CLASSICO DE PIRANDELLO REVITALIZA O TEATRO COMERCIAL
“O Homem, a Besta e a Virtude” é peça de transição de Pirandello. Encenada em Milão em 1919 junto a “O Enxerto” (um melodrama mais próximo do modelo tradicional) é o primeiro produto de um estilo que o autor classificava como “humorismo”, isto é, uma discussão filosófica e moral livre da grandiloqüência do realismo burguês, leve e sedutora como o vaudeville.
Quase paródia de chavões, beirando o non-sense que marcaria posteriormente o surrealismo e o teatro do absurdo, o enredo gira em torno da senhora Pernella, apresentada como um modelo de virtude pelo protagonista Paolino, professor de seu filho Nonô, mas que é casada com um rude marinheiro polígamo – a besta, que só a visita uma vez por ano, e nem assim cumpre seus deveres conjugais.

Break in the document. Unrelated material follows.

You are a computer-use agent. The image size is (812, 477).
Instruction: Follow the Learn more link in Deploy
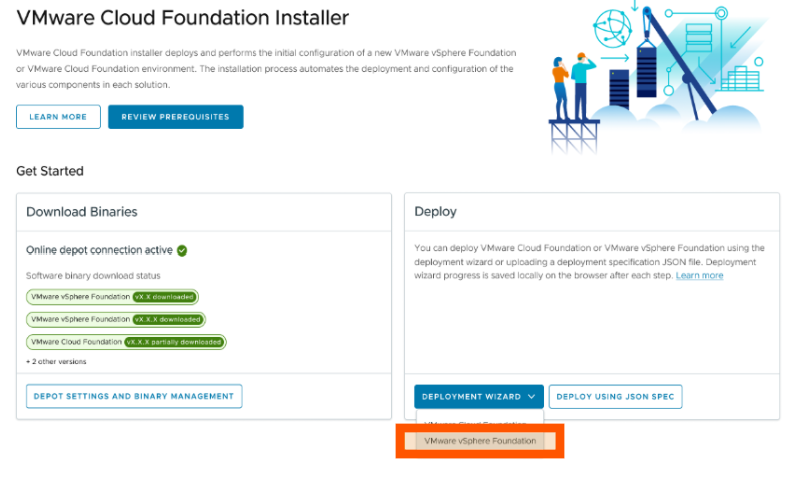(699, 275)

A fórmula maniqueísta que pressupõe o título é desautorizada logo no início, quando sabemos que a Senhora Pernella está grávida de Paolino, que nem por isso perde o seu tom moralista. Na chegada do capitão, ele tentará fazer com que a “besta” copule com a “virtude” para justificar a gravidez – usando para isto a estratégia de um bolo de chocolate afrodisíaco, na melhor tradição da “Mandrágora” de Maquiavel.
Altamente erótico nas entrelinhas, sem perder o distanciamento da fábula, o autor mistura elegantemente as máscaras sociais, questionando com bom humor o conceito de virtude: no final, quem é a besta, quem é o homem?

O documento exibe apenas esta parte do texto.